Matt Harvey was the toast of the town in 2013. However, serious arm injuries have affected Harvey’s fastball. It’s no longer the same unhittable pitcher he was. Actually, he’s VERY hittable, and has been for all of 2017 and this first month of the 2018 season.
Now came another tough decision. Callaway had to decide whether to continue to have an ineffective Harvey in the rotation or send him to the bullpen. A demotion to Las Vegas was solely in Harvey’s control, as a player with five years in the majors can turn down a minor league stint.
In prior seasons, Collins would have stayed with Harvey in the rotation. Last season, ineffective relievers Neil Ramirez and Fernando Salas were constantly blowing games out with their high walk rates and runs allowed. Yet Collins kept going to them in the bullpen, and there was absolutely no accountability on the team whatsoever. That falls on the manager and Sandy Alderson, the general manager.
This season, it’s Sheriff Mickey.

RECORDS SUPPLIED:
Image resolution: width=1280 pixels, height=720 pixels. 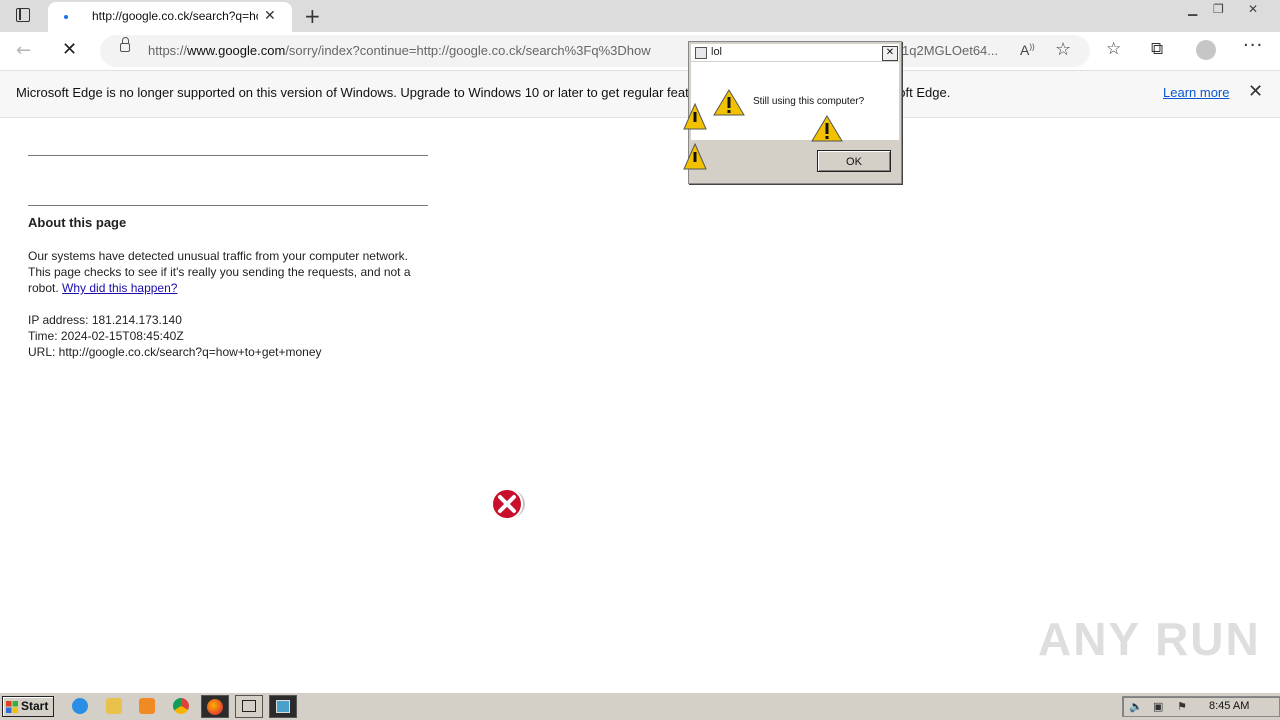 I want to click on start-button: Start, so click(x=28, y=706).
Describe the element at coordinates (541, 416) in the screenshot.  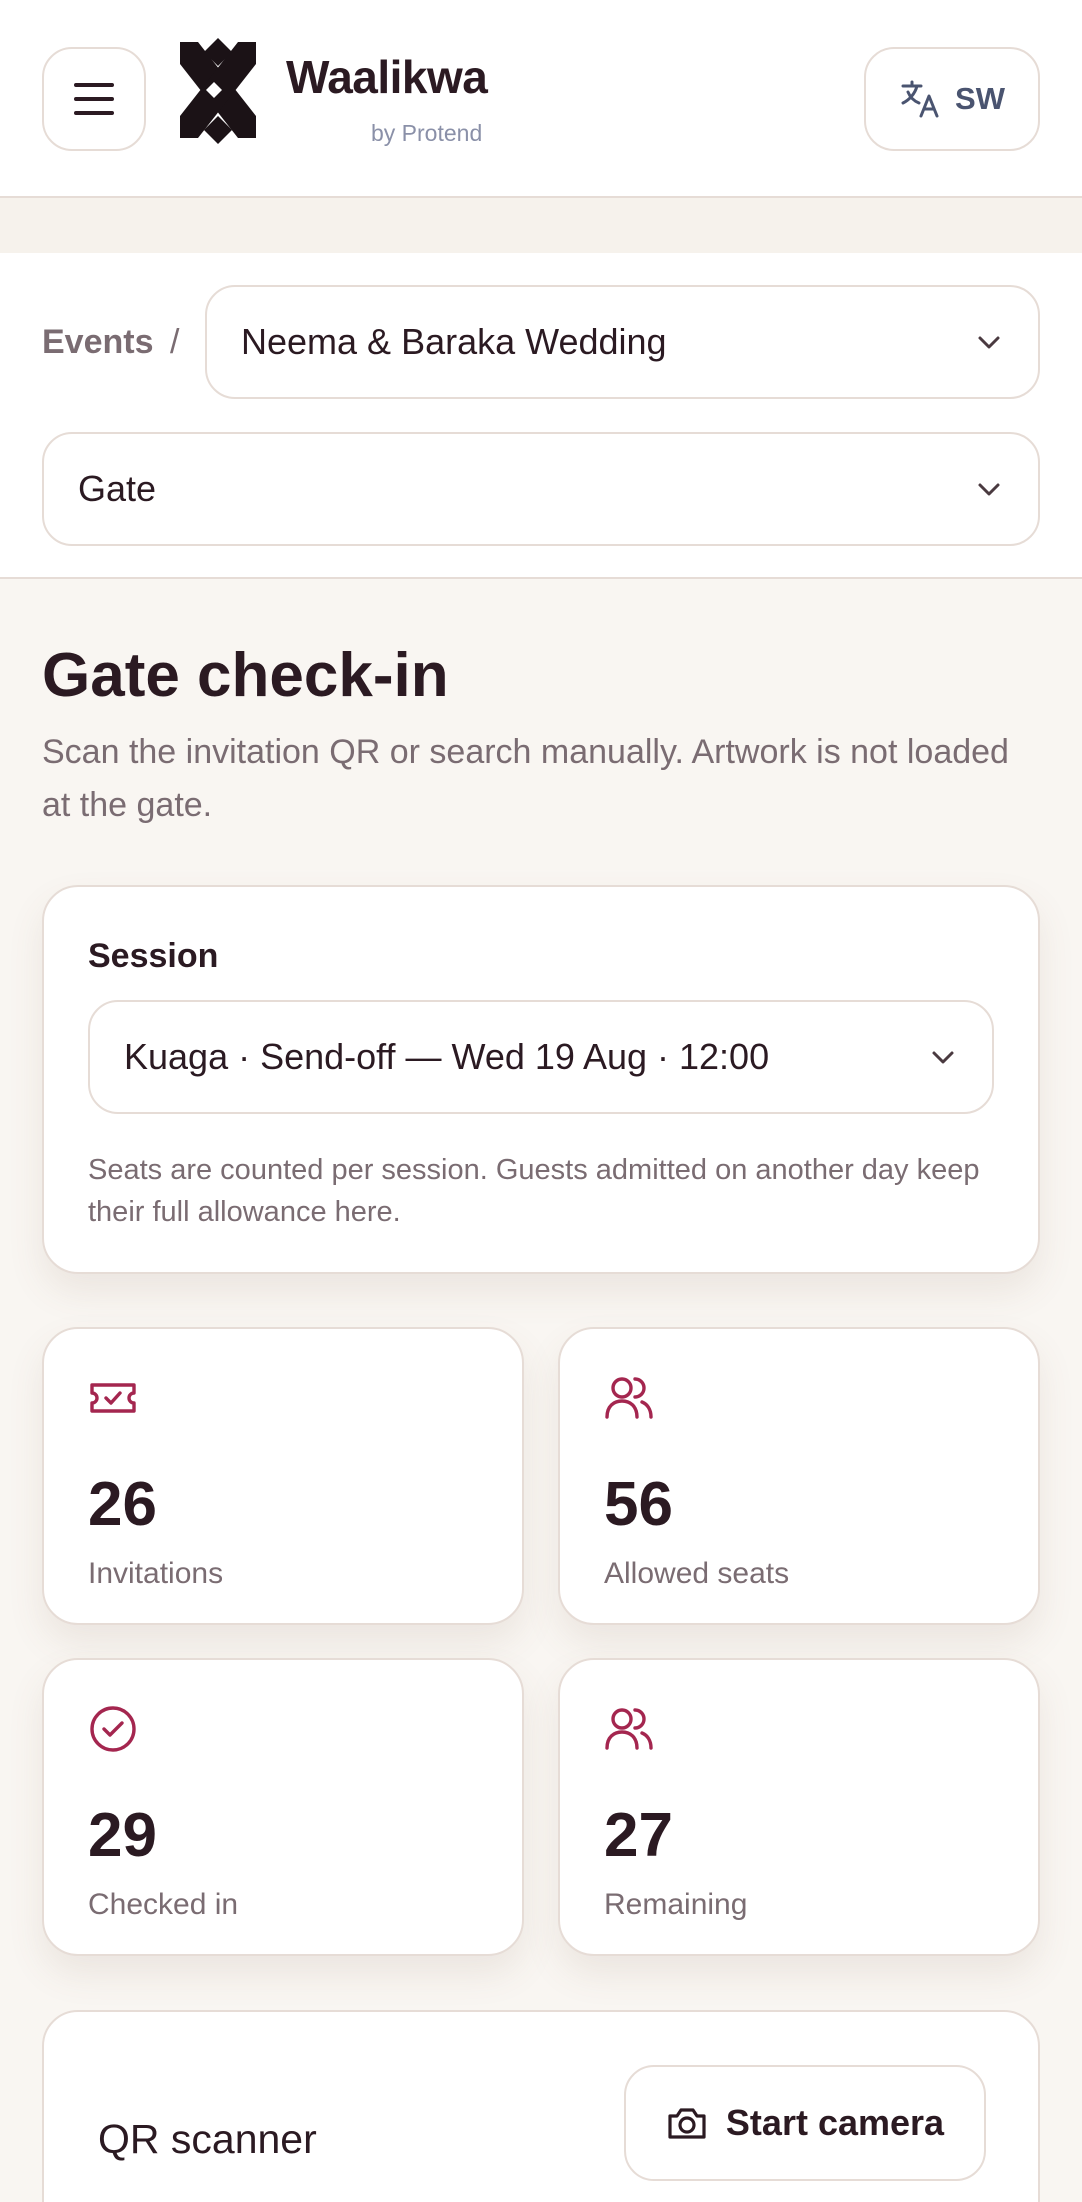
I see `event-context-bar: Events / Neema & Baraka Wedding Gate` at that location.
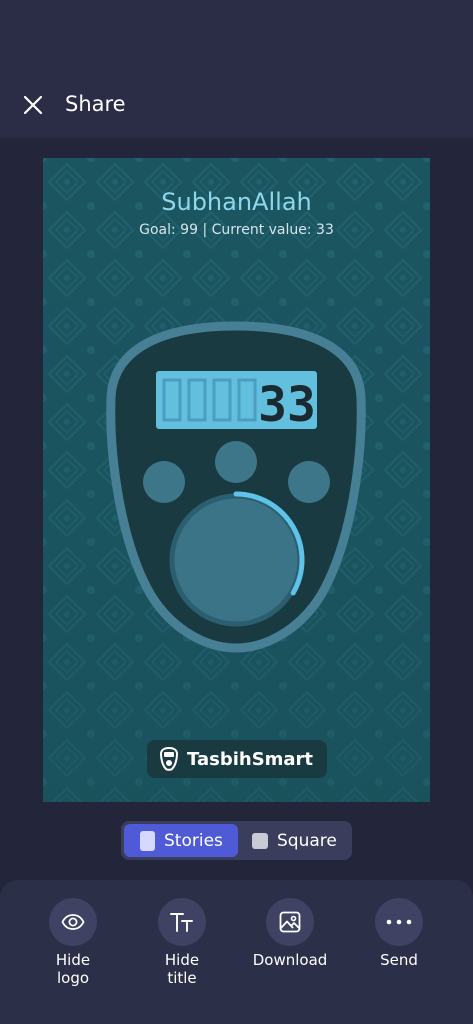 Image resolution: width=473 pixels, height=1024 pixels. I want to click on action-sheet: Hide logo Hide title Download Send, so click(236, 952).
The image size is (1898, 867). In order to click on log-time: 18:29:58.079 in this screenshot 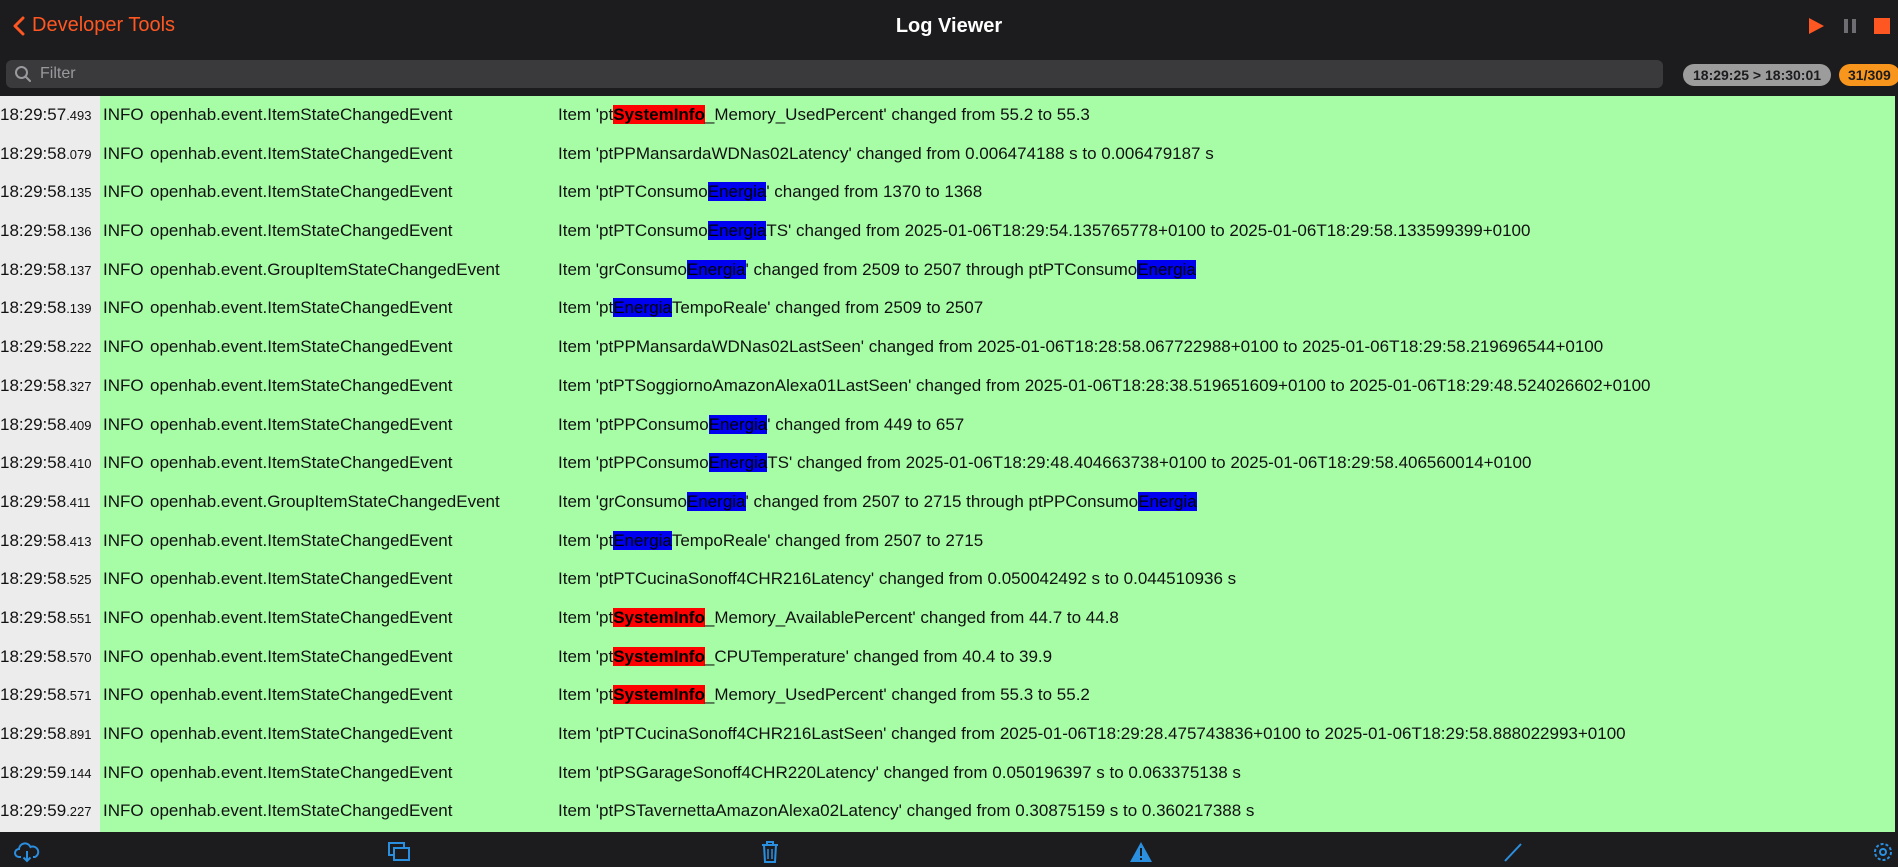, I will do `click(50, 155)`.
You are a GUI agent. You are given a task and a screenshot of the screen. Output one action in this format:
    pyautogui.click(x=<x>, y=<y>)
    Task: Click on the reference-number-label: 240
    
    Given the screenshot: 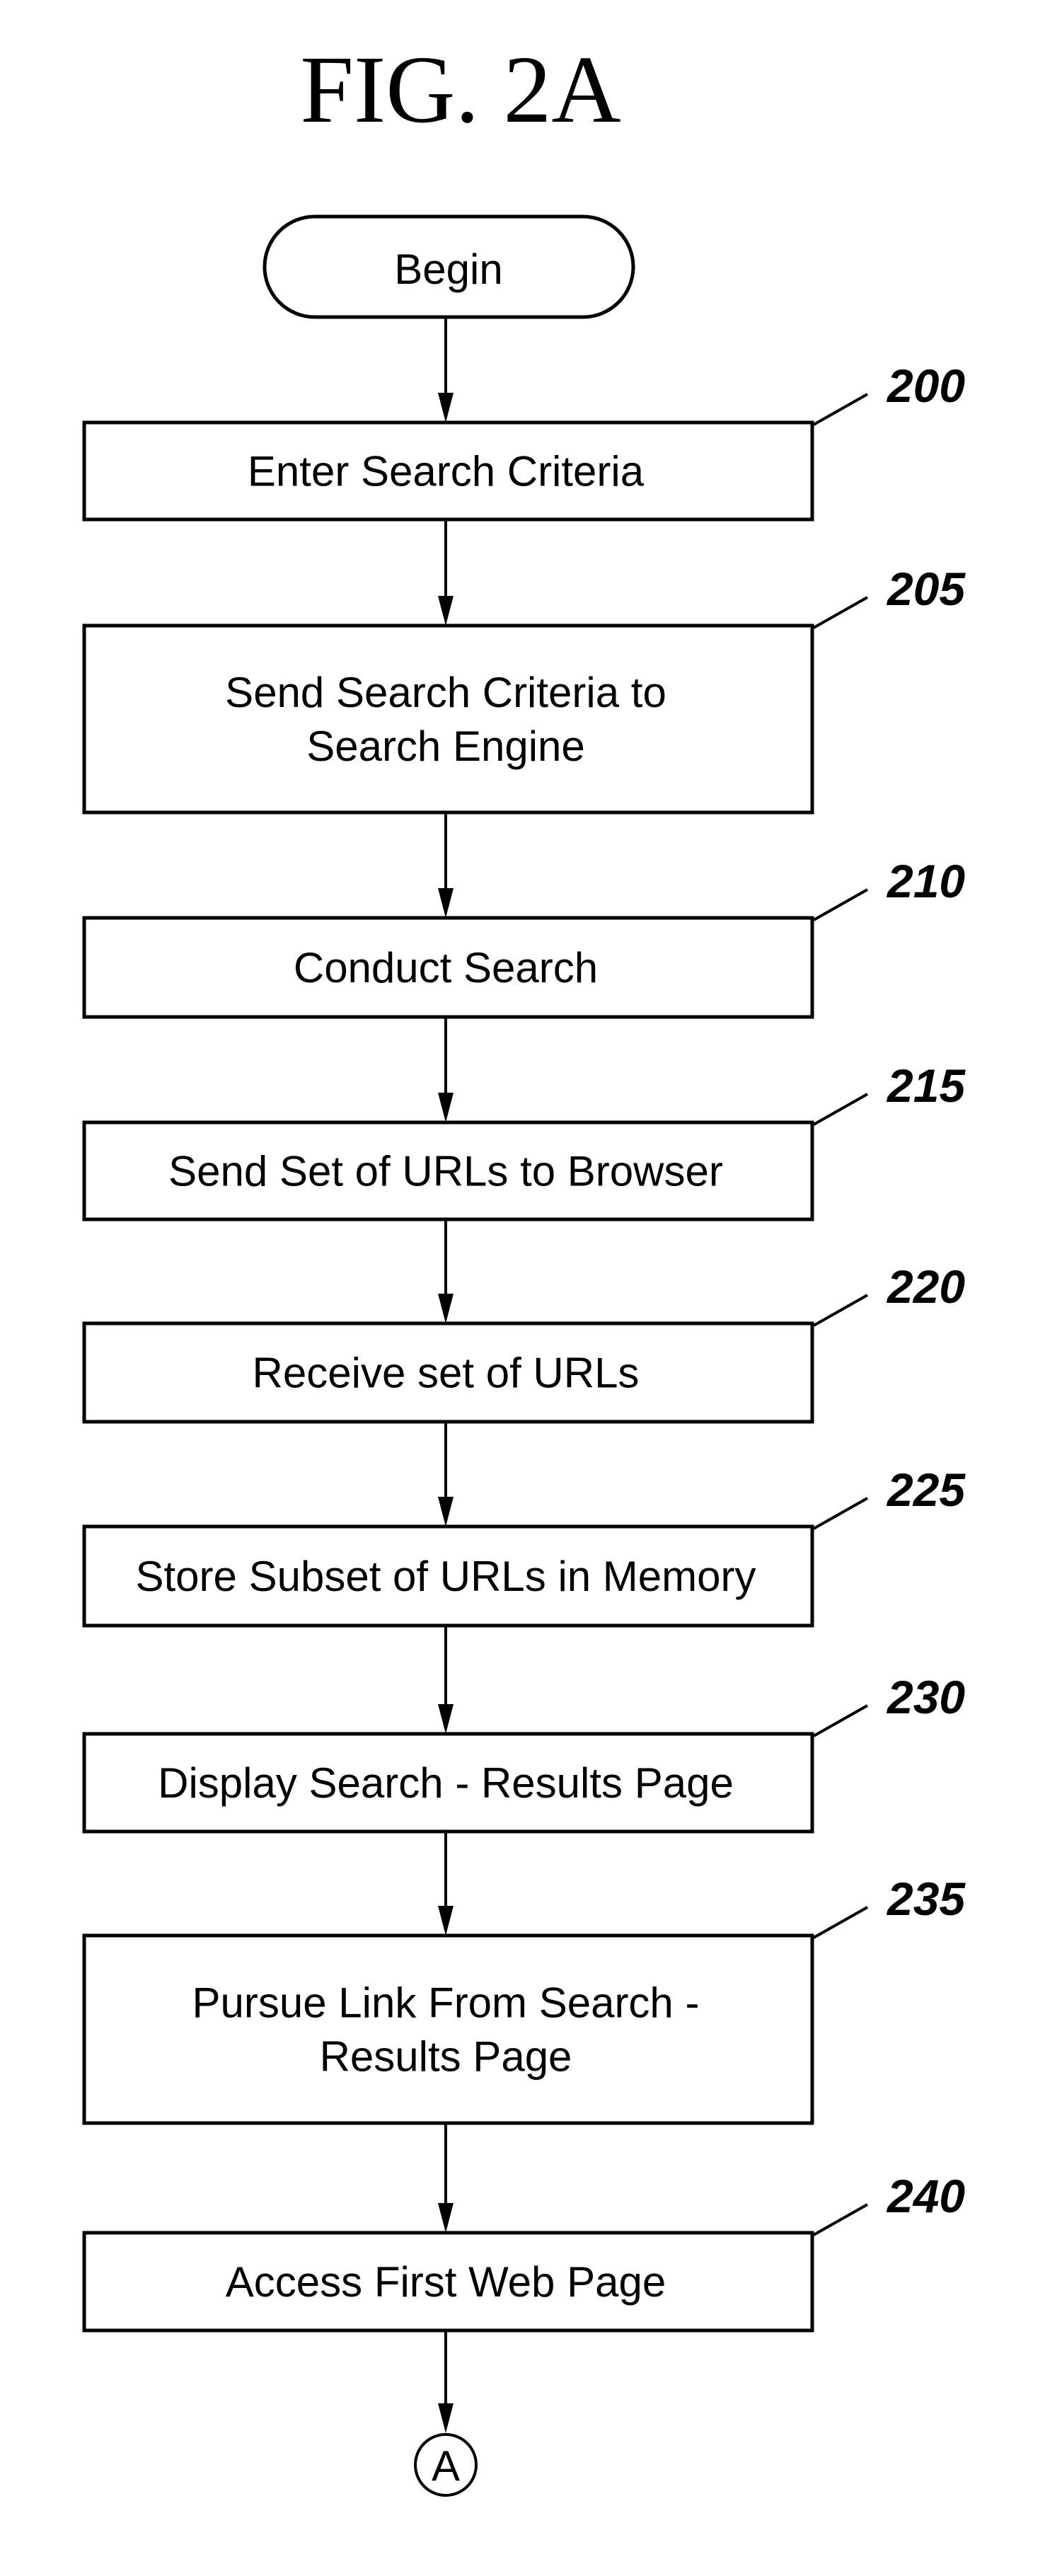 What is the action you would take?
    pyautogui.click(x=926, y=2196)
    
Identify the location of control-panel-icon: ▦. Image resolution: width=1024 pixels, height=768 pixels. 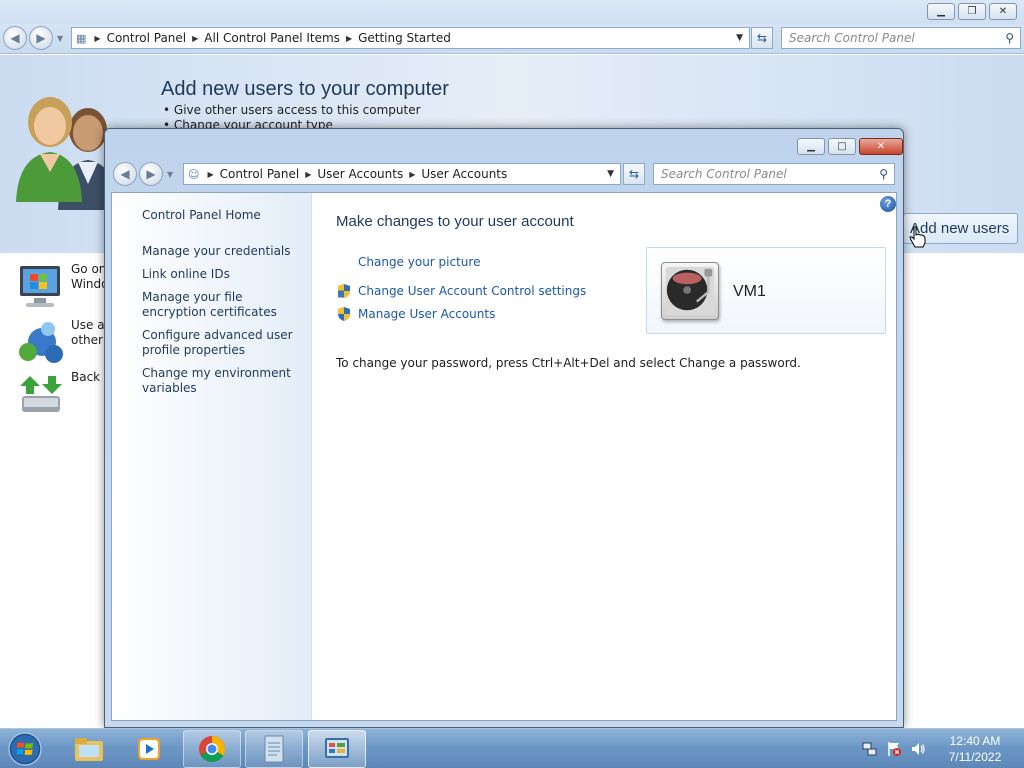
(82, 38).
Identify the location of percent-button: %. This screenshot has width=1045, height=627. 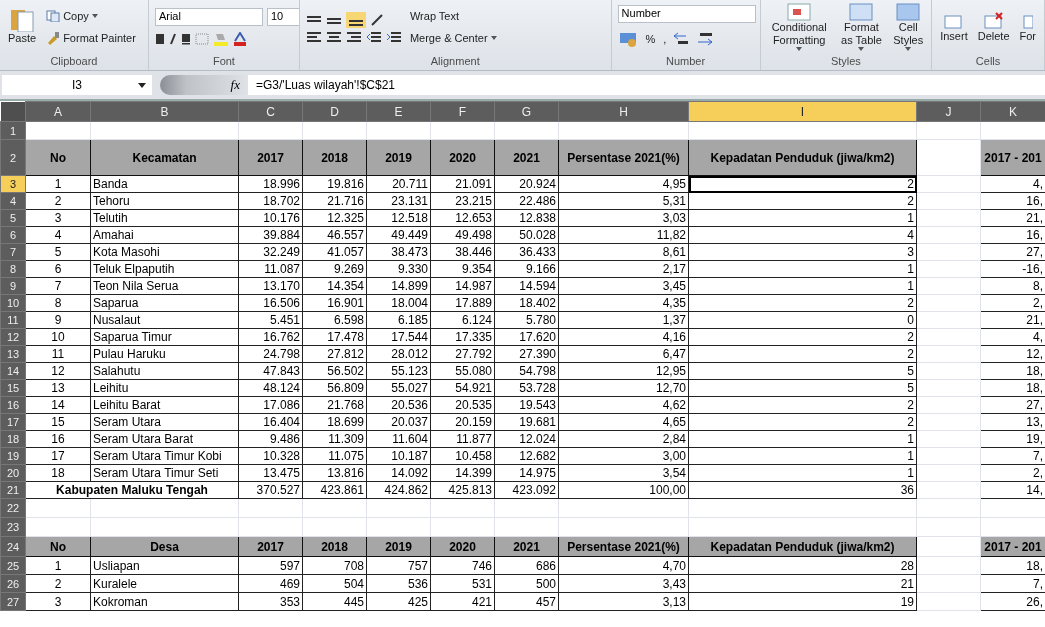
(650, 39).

ASSIGNMENT 1:
Reproduce the Matt Harvey passage between "Now came another" and "the general manager.", inclusive.
ASSIGNMENT 2:
In the Matt Harvey passage, which two ineffective relievers were constantly blowing games out last season?

RESPONSE BOX 1:
Now came another tough decision. Callaway had to decide whether to continue to have an ineffective Harvey in the rotation or send him to the bullpen. A demotion to Las Vegas was solely in Harvey’s control, as a player with five years in the majors can turn down a minor league stint.
In prior seasons, Collins would have stayed with Harvey in the rotation. Last season, ineffective relievers Neil Ramirez and Fernando Salas were constantly blowing games out with their high walk rates and runs allowed. Yet Collins kept going to them in the bullpen, and there was absolutely no accountability on the team whatsoever. That falls on the manager and Sandy Alderson, the general manager.

RESPONSE BOX 2:
Neil Ramirez and Fernando Salas.